A CT scan can sometimes show more detail about your facet joint surfaces. If the X-rays suggest something may be affecting your facet joints, your doctor may recommend a CT scan to get a better look.
A bone scan can be useful in determining whether your facet joints are inflamed. An inflamed facet joint usually shows up as a hot spot on a bone scan.
When the almost unpredictable painful episodes recur on a monthly basis or more often, plain anterior-posterior (front-back), lateral (side view), and oblique (off angle) X-ray films should be made and examined. Usually the abnormal facet changes can be seen.
However, a CT scan can obtain more information about not only the facet joints but also other structures of the spinal segment.
The MRI scan is not quite as useful for diagnosing this particular spinal problem, but is extremely helpful when investigating possible disc or abdominal pain contributors.
Perhaps the most definitive diagnosis of facet joint pain can be made by a facet joint injection (or facet joint block), which injects the suspicious facet joints with a small volume of a combination of X-ray contrast material, local anesthetic, and cortisone.
Relief of the acute or chronic problem during the time of action of this combination of drugs is diagnostic.
Your doctor may also recommend that you undergo a fluoroscopic injection into your facet joint. During this test, a local anesthetic is injected into the joint.
The doctor uses a fluoroscope to make sure the needle is actually in the joint before injecting the medication.
Your facet joints are located fairly deep in the upper buttocks and are covered by thick muscle. It is difficult to put a needle into the joint without some guidance.

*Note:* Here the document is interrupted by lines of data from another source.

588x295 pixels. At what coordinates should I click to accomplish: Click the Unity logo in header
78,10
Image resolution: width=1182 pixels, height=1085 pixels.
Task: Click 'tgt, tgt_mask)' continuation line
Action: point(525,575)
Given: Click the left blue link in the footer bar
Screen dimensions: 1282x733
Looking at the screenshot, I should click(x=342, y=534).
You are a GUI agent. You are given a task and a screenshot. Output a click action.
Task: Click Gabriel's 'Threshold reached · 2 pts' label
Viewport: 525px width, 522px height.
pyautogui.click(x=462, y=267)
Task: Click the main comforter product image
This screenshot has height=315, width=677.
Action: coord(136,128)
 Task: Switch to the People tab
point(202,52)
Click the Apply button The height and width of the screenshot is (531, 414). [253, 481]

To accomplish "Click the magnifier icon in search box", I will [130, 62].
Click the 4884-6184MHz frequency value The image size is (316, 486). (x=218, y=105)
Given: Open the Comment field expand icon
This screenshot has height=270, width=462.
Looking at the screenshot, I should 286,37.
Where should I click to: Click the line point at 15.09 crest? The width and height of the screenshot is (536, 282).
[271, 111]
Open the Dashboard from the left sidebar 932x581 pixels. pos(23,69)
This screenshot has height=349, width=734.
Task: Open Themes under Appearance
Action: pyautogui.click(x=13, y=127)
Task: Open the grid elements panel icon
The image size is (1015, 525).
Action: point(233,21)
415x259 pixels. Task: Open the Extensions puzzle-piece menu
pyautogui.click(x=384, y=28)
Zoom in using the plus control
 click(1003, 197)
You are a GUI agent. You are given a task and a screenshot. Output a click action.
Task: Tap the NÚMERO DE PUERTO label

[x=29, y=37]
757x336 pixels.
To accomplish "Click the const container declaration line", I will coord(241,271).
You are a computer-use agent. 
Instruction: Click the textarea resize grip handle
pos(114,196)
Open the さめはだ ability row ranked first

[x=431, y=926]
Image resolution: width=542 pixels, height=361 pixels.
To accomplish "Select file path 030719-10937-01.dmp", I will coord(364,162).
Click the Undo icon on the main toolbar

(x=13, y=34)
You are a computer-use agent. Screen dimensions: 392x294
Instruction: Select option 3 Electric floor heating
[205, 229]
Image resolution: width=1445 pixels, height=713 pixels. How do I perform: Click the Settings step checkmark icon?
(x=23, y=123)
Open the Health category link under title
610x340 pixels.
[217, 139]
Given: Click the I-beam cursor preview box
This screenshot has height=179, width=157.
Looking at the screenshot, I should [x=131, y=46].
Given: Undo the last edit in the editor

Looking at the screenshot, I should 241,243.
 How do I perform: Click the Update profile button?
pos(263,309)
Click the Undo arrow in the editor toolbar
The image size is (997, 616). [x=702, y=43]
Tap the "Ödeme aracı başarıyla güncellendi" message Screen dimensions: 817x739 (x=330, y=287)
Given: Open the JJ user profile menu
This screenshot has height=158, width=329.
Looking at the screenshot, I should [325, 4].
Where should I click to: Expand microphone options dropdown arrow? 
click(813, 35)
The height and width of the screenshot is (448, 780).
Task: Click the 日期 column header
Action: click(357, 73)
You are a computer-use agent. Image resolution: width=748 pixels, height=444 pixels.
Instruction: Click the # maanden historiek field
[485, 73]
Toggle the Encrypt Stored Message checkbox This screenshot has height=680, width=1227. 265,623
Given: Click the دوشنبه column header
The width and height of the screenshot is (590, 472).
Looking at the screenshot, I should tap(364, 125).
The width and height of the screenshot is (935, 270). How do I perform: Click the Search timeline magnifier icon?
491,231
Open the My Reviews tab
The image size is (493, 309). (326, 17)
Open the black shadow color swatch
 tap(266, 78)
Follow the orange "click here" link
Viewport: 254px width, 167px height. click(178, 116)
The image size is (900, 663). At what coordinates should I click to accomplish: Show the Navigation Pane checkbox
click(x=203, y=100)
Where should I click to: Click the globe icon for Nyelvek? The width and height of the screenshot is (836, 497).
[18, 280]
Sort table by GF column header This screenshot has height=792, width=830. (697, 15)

A fluoroscope is a special TV camera that uses X-rays to allow the doctor to see on the screen the exact placement of the needle and to make sure it is positioned accurately.
Once the needle is in the right place, anesthetic is injected to numb your joint. If the pain goes away, your doctor can be relatively sure that the problem is coming from the facet joint that was injected and not somewhere else in your spine.
The doctor may also add a dose of cortisone to the injection to help ease your pain. Cortisone is a powerful anti-inflammatory medication that calms the arthritis inside the joint and reduces pain.
The effect is usually temporary, but it may last up to several months.
Once a diagnosis of facet joint syndrome has been confirmed, your doctor will likely recommend physical therapy to treat your symptoms.
A well-rounded rehabilitation program assists in calming pain and inflammation, improving your mobility and strength, and helping you do your daily activities with greater ease and ability.
Physical therapy may also include the use of ice to decrease blood flow to the affected area and reduce swelling.
Ultrasound and electrostimulation may also be used to treat muscle spasms. Massage and muscle stretching may also be helpful.
When you’re feeling better, exercises will help you regain joint mobility, flexibility, and strength.
An injection into your facet joint using cortisone can be helpful for calming pain and inflammation. The injection usually gives temporary relief for several weeks or months.
Surgery may become an option if all conservative methods of treatment fail. Surgery on the facet joint usually consists of a fusion of the joint (also called an “arthrodesis”). To join the two vertebrae together, the doctor will usually insert several metal screws across the joint.
Bone graft may also be placed around the joint to help fuse it. The bone graft is usually removed from your pelvic bone right beside the SI joint.
In unusually severe and persistent problems, degeneration of the adjoining disc is nearly always present so the segment may require a bone fusion surgery to stop both the associated disc and facet joint problems.
Such surgery may be considered radical, but an untreated persistent, episodic, severely disabling back pain problem can easily ruin the active life of a patient and surgery can therefore be a reasonable choice in selected cases.
Fortunately, for the vast majority of patients, a combination of change in lifestyle, medication, and proper exercise and posture will reduce the problem to a manageable level.